Innovative Israel

Aya Abitbul
TAVtech
Published in
3 min readJan 1, 2018

Chutzpa at its finest.

As TAVtech embarks on third year, people often ask us: Why Israel? Coding courses can be taught to a group of American students anywhere, and co-working spaces and accelerators that double as classrooms can be found all over, especially in our leadership’s New York home base. Why shlep to Tel-Aviv?

We know the Startup Nation mantra — the facts, figures and culture that Israel’s biggest proponents proudly share at meetings and dinner tables. From the country’s mandatory military service to its lack of natural resources, there’s a slew of factors that push the country towards innovation.
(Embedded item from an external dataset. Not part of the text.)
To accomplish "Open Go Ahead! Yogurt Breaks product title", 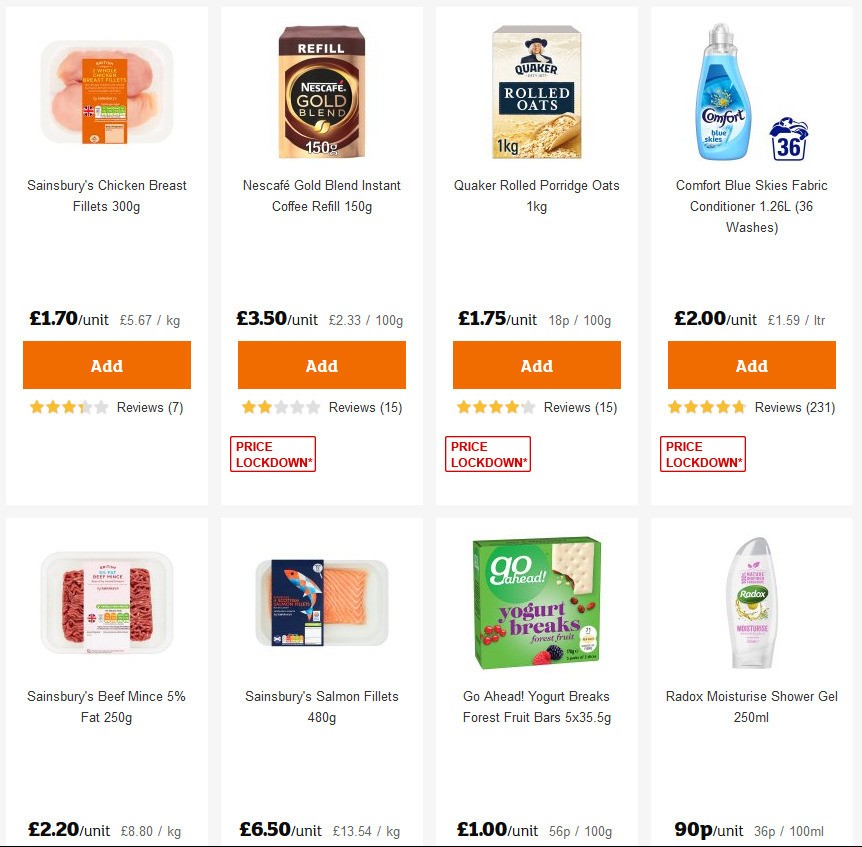I will tap(536, 707).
But while budding startups surround our fellows, they spend most of the day in their courses. So again: why Israel?

Here’s why: while the country’s brightest students can indeed learn coding anywhere, we believe that when skills are developed in a context of unabashed ambition, fearlessness, and chutzpa, ideas for new applications of skills, sometimes even startups, can be born. The attitude of independence that breeds such staggering rates of entrepreneurship can be felt everywhere, from speaking with a vendor at a falafel stand, the driver in a Gett taxi, or the CEO working at a WeWork building.

Miki Levy, co-founder of VRHealth, speaking to fellows about his story as an entrepreneur.

On our first day of the program, head of Startup Nation Central Erez Frenkel explained the startup mindset and culture that breeds such innovation: when Israelis see something they believe can be done better, they have full self-confidence that they can successfully step up to the plate. There’s much less bureaucratic career climbing, less fear of being shut down by a boss or more experienced person; no one’s more apt, more capable, or better than anyone else. They think, and they do.

Erez Frenkel on why Israel as a startup nation

Danny, a successful Israeli entrepreneur, represents the startup mindset to a tee. He says he founded his company 25 years ago after thinking to himself, quite simply: “If [the hypothetical] Moshe can do it, why can’t Danny?”

Shalom Nakdimon, founder and CEO of WiseShelf, speaking to TAVtech fellows about how Israeli innovation has changed the retail landscape in Europe and Asia.

We believe that such an attitude, bred on such a mass scale that it can be understood as a nation’s whole culture, is what other countries who are less innovative might be missing. This culture is the fuel that can propel already brilliant students with loads of resources to create future innovation, and change the world for the better.